Immunotherapy drugs fall into varying classes, each carrying its own mechanism of action and anticipated side effects. Although some side effects of immunotherapy may appear similar to those of chemotherapy (e.g., diarrhea, fatigue), they actually result from a totally different mechanism—meaning they require a different approach to management. Treating immunotherapy side effects as you would chemotherapy effects would likely result in patient harm.
Some classes of immunotherapy actively engage the immune system to recognize and destroy cancer cells specifically, and they may even enable the immune system to remember cancer cells. As such, some treatments are administered only one time, and then the immune system will recognize cancer in the future.
Chimeric antigen receptor (CAR) therapy: With two recent U.S. Food and Drug Administration (FDA) approvals for the treatment of hematologic malignancies, much has been learned about CAR therapy, where a patient’s T cells are genetically engineered to recognize and destroy cells expressing a specific antigen. Approved therapies exploit the CD19 antigen commonly associated with leukemia and lymphoma.

→ What you need to do:
a - In the immunotherapy text, which antigen do the approved CAR therapies exploit?
b - According to the immunotherapy text, why can some treatments be given only one time?
c - Pick up the immunotherapy text after its last sentence and keep writing.

→ Recorded information:
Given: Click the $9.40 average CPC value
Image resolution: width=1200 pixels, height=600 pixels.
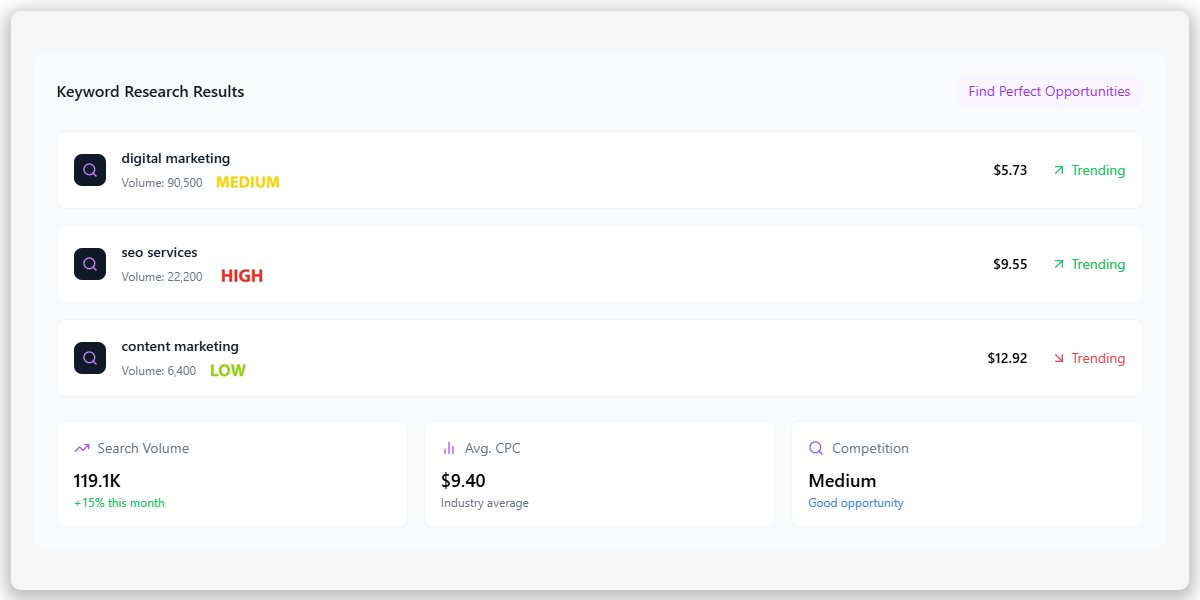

→ Exercise answers:
a - The CD19 antigen, which is commonly associated with leukemia and lymphoma.

b - Some classes of immunotherapy get the immune system to recognize and destroy cancer cells, and they may even let it remember those cells. Because of that, the immune system can recognize the cancer in the future after a single treatment.

c -
The most well-documented side effect is cytokine release syndrome. Patients should be vigilantly monitored for fever, hemodynamic changes, and laboratory abnormalities. Intervention requires ruling out an infectious cause while rapidly providing antipyretics, IV fluids, and potentially mechanical ventilation and renal support.
Cancer vaccines: Cancer vaccines also exploit tumor-associated antigens to train the immune system to target and kill cancer cells. Therapeutic cancer vaccines either delay or stop cancer cell growth, shrink the tumor, and prevent tumor growth. They work by presenting the immune system with antigens it will recognize as foreign or dangerous. Vaccines often include the administration of an adjuvant such as filgrastim to stimulate the immune system.
Some cancer vaccines are administered subcutaneously, whereas others require IV administration. Premedications are recommended to prevent hypersensitivity reactions. Patients commonly report flu-like symptoms; other effects include myalgias, nausea and vomiting, and injection site pain.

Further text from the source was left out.